> _SUPPLIED DATA_

┏━━

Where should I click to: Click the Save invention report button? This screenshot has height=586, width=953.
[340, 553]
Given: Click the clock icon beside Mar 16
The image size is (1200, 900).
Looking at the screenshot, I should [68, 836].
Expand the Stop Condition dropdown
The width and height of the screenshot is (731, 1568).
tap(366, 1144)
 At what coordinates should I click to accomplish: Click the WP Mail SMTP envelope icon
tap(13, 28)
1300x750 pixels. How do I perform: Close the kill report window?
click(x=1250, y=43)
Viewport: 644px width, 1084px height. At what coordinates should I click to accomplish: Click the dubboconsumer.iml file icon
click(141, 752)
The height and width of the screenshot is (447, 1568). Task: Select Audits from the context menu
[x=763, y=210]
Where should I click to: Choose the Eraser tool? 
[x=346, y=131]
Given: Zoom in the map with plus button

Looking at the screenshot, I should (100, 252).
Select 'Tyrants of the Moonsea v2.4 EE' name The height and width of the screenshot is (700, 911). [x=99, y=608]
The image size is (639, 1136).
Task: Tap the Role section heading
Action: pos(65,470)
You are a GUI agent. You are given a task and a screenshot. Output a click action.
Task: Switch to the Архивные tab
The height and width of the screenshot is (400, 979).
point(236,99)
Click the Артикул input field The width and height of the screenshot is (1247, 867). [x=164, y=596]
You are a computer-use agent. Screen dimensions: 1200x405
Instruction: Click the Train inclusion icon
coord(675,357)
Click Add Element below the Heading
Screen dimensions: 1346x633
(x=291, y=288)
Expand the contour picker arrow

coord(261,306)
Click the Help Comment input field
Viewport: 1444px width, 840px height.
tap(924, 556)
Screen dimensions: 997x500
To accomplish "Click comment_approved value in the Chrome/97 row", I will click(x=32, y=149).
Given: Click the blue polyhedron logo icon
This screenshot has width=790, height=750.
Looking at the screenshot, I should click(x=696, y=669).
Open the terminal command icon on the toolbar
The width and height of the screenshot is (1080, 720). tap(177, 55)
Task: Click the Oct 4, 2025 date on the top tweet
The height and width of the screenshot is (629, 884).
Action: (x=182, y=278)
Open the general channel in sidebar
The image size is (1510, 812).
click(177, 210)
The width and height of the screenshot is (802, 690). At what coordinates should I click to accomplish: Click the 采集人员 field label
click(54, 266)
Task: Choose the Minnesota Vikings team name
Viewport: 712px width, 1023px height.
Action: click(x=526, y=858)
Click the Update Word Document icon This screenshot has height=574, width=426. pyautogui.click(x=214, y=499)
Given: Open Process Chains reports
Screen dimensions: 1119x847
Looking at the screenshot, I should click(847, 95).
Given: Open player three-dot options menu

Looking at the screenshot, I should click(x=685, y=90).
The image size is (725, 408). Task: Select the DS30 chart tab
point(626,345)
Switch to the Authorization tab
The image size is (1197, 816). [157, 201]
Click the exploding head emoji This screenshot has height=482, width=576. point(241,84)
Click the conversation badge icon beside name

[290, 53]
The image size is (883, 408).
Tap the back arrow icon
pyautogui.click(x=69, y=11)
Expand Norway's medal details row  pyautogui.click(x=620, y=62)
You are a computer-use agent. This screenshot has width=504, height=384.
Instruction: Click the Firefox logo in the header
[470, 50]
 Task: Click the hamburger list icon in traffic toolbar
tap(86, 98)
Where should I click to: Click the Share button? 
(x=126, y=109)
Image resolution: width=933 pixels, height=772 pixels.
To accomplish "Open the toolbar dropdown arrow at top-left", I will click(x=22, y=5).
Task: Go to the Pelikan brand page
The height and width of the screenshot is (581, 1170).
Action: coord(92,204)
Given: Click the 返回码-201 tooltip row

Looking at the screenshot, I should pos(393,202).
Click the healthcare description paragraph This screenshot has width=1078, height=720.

┗━━

> _PROBLEM TO WORK ON_
Character for character, output the whole material above.

> _TASK OUTPUT_
Where should I click to: Click the Save invention report button? This screenshot has height=586, width=953.
[340, 553]
Given: Click the clock icon beside Mar 16
The image size is (1200, 900).
Looking at the screenshot, I should [68, 836].
Expand the Stop Condition dropdown
The width and height of the screenshot is (731, 1568).
tap(366, 1144)
 At what coordinates should I click to accomplish: Click the WP Mail SMTP envelope icon
tap(13, 28)
1300x750 pixels. How do I perform: Close the kill report window?
click(x=1250, y=43)
Viewport: 644px width, 1084px height. At what coordinates should I click to accomplish: Click the dubboconsumer.iml file icon
click(141, 752)
The height and width of the screenshot is (447, 1568). Task: Select Audits from the context menu
[x=763, y=210]
Where should I click to: Choose the Eraser tool? 
[x=346, y=131]
Given: Zoom in the map with plus button

Looking at the screenshot, I should (100, 252).
Select 'Tyrants of the Moonsea v2.4 EE' name The height and width of the screenshot is (700, 911). [x=99, y=608]
The image size is (639, 1136).
Task: Tap the Role section heading
Action: pos(65,470)
You are a GUI agent. You are given a task and a screenshot. Output a click action.
Task: Switch to the Архивные tab
The height and width of the screenshot is (400, 979).
point(236,99)
Click the Артикул input field The width and height of the screenshot is (1247, 867). [x=164, y=596]
You are a computer-use agent. Screen dimensions: 1200x405
Instruction: Click the Train inclusion icon
coord(675,357)
Click Add Element below the Heading
Screen dimensions: 1346x633
(x=291, y=288)
Expand the contour picker arrow

coord(261,306)
Click the Help Comment input field
Viewport: 1444px width, 840px height.
tap(924, 556)
Screen dimensions: 997x500
To accomplish "Click comment_approved value in the Chrome/97 row", I will click(x=32, y=149).
Given: Click the blue polyhedron logo icon
This screenshot has width=790, height=750.
Looking at the screenshot, I should click(x=696, y=669).
Open the terminal command icon on the toolbar
The width and height of the screenshot is (1080, 720). tap(177, 55)
Task: Click the Oct 4, 2025 date on the top tweet
The height and width of the screenshot is (629, 884).
Action: (x=182, y=278)
Open the general channel in sidebar
The image size is (1510, 812).
click(177, 210)
The width and height of the screenshot is (802, 690). At what coordinates should I click to accomplish: Click the 采集人员 field label
click(54, 266)
Task: Choose the Minnesota Vikings team name
Viewport: 712px width, 1023px height.
Action: click(x=526, y=858)
Click the Update Word Document icon This screenshot has height=574, width=426. pyautogui.click(x=214, y=499)
Given: Open Process Chains reports
Screen dimensions: 1119x847
Looking at the screenshot, I should click(847, 95).
Given: Open player three-dot options menu

Looking at the screenshot, I should click(x=685, y=90).
The image size is (725, 408). Task: Select the DS30 chart tab
point(626,345)
Switch to the Authorization tab
The image size is (1197, 816). [157, 201]
Click the exploding head emoji This screenshot has height=482, width=576. point(241,84)
Click the conversation badge icon beside name

[290, 53]
The image size is (883, 408).
Tap the back arrow icon
pyautogui.click(x=69, y=11)
Expand Norway's medal details row  pyautogui.click(x=620, y=62)
You are a computer-use agent. This screenshot has width=504, height=384.
Instruction: Click the Firefox logo in the header
[470, 50]
 Task: Click the hamburger list icon in traffic toolbar
tap(86, 98)
Where should I click to: Click the Share button? 
(x=126, y=109)
Image resolution: width=933 pixels, height=772 pixels.
To accomplish "Open the toolbar dropdown arrow at top-left", I will click(x=22, y=5).
Task: Go to the Pelikan brand page
The height and width of the screenshot is (581, 1170).
Action: coord(92,204)
Given: Click the 返回码-201 tooltip row

Looking at the screenshot, I should pos(393,202).
Click the healthcare description paragraph This screenshot has width=1078, height=720.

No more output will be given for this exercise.